While the operator is operating the work machine 100, the measurement value acquisition unit 214 acquires the measurement values of the inclination measuring device 101, the swing angle sensor 102, the boom angle sensor 103, the arm angle sensor 104, and the bucket angle sensor 105 (step S306). The update unit 221 determines whether or not the setting button has been operated (step S307). If the setting button has not been operated (step S307: NO), that is, if the movement to the desired position has not been completed, the rotation conversion unit 217 performs rotation conversion on the design plane stored in the main memory 230 based on the measurement value of the inclination measuring device 101 and updates it (step S308). Then, the control device 200 returns to step S306 and repeats the processing until the setting button is operated.

When the setting button is operated (step S307: YES), that is, when the movement to the desired position is completed, the position determination unit 215 sets the position of the teeth of the bucket 163 in the vehicle body coordinate system based on the measurement value acquired by the measurement value acquisition unit 214 (step S309). That is, the position determination unit 215 determines the position of the target object in the vehicle body coordinate system at the time (second time) when the setting button of the second guidance screen is operated.

Next, the updating unit 221 calculates a translation vector that is a difference between the position vector indicating the position of the teeth specified in step S304 and the position vector indicating the position of the teeth specified in step S309 (step S310). The updating unit 221 translates and updates the shape stored in the main memory 230. design plane using the calculated translation vector (step S311). This enables the updating unit 221 to maintain the position of the design plane in the global coordinate system before and after driving.

<< Functionality and effects >>

Next, the update of the design plane performed by the update unit 221 will be described with reference to the drawings. 8th is a diagram showing a change in the design plane before and after the movement of the work machine 100 according to the first embodiment. In the 8th In the example shown, the design plane has a pitch angle. The operator assigns the teeth of the bucket 163 to a target object tgt at a time t1 and then causes the work machine 100 to move backward by a distance L. Since a design plane s is defined in the vehicle body coordinate system, the relative positional relationship between the swing body 140 and the design plane s is maintained even though the work machine 100 moves.
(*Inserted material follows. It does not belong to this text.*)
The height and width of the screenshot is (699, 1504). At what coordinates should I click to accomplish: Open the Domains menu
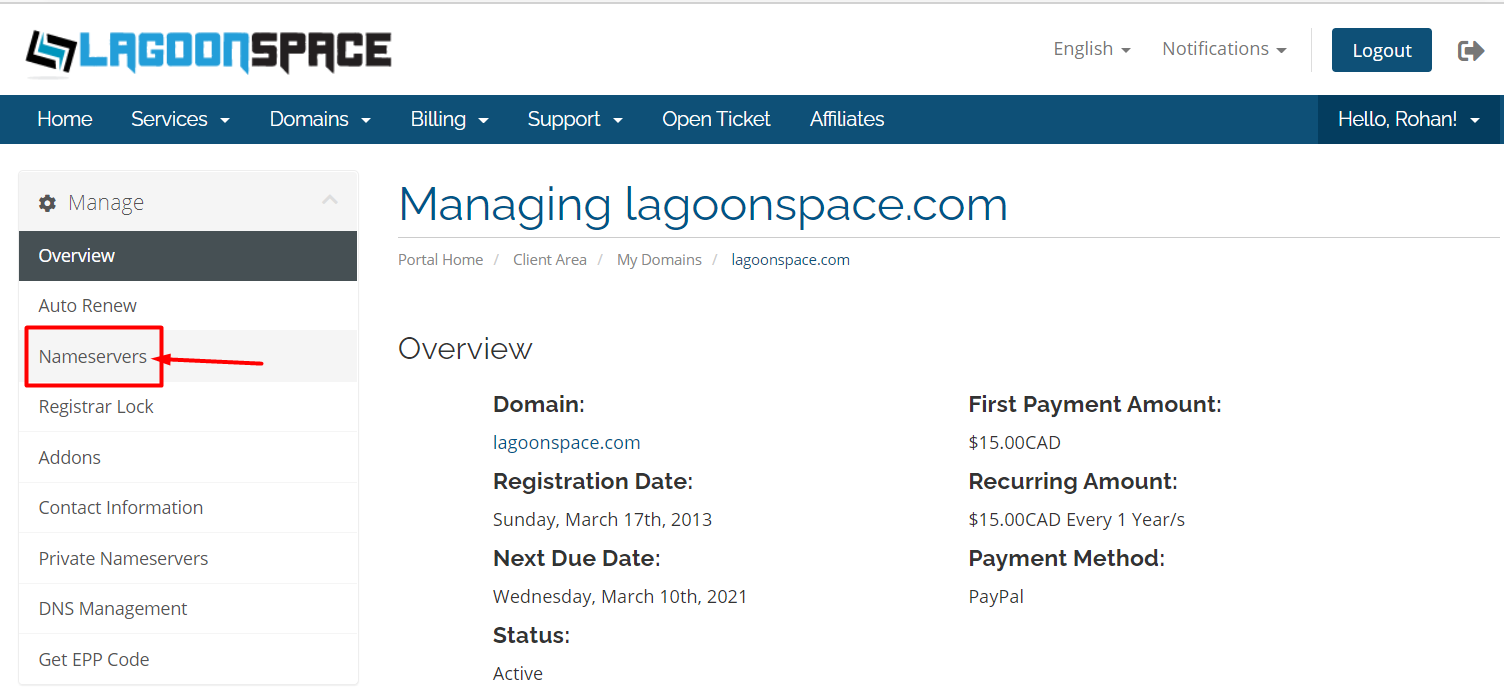pos(320,119)
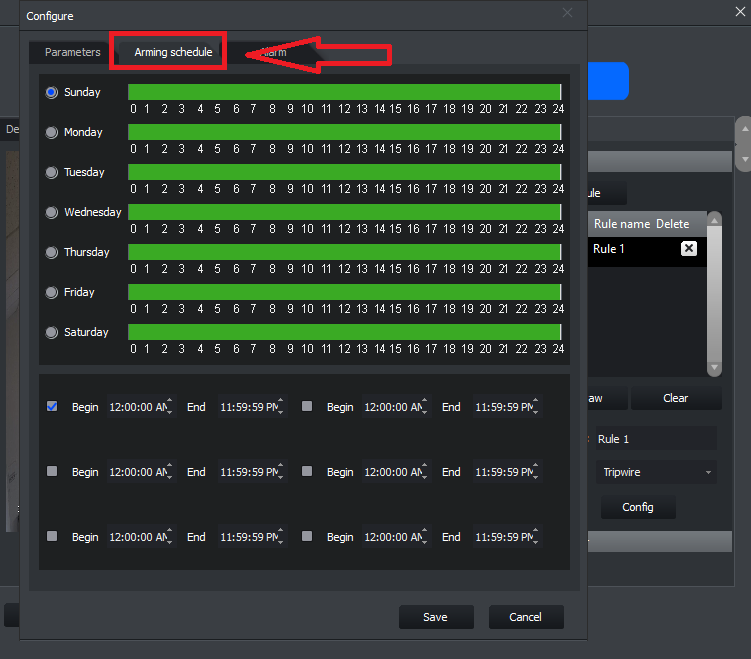Select the Friday radio button

click(x=52, y=292)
Therefore, from the perspective of the global coordinate system, a deviation occurs between a design plane s1 before the movement of the work machine 100 and a design plane s2 after the movement. At this time, the relative positional relationship between the position of the teeth of the bucket 163 and the swing body 140 detected at time t1 is also maintained analogously to the design plane s.

9 is a view showing the movement of the design plane according to the first embodiment. After that, at a time t2, the operator reassigns the teeth of the bucket 163 to the target object tgt. The updating unit 221 calculates a translation vector v indicating the amount of change in the position of the teeth between the position of the teeth at time t1 and the position of the teeth at time t2. The translation vector v corresponds to a movement amount of the work machine 100 as shown in FIG. 8th Therefore, the updating unit 221 updates the design plane s2 to a design plane s3 by translating the design plane s2 after the movement using the translation vector v. The design plane s3 after the movement is equal to the design plane s1 before the movement of the work machine 100, from the standpoint of the global coordinate system.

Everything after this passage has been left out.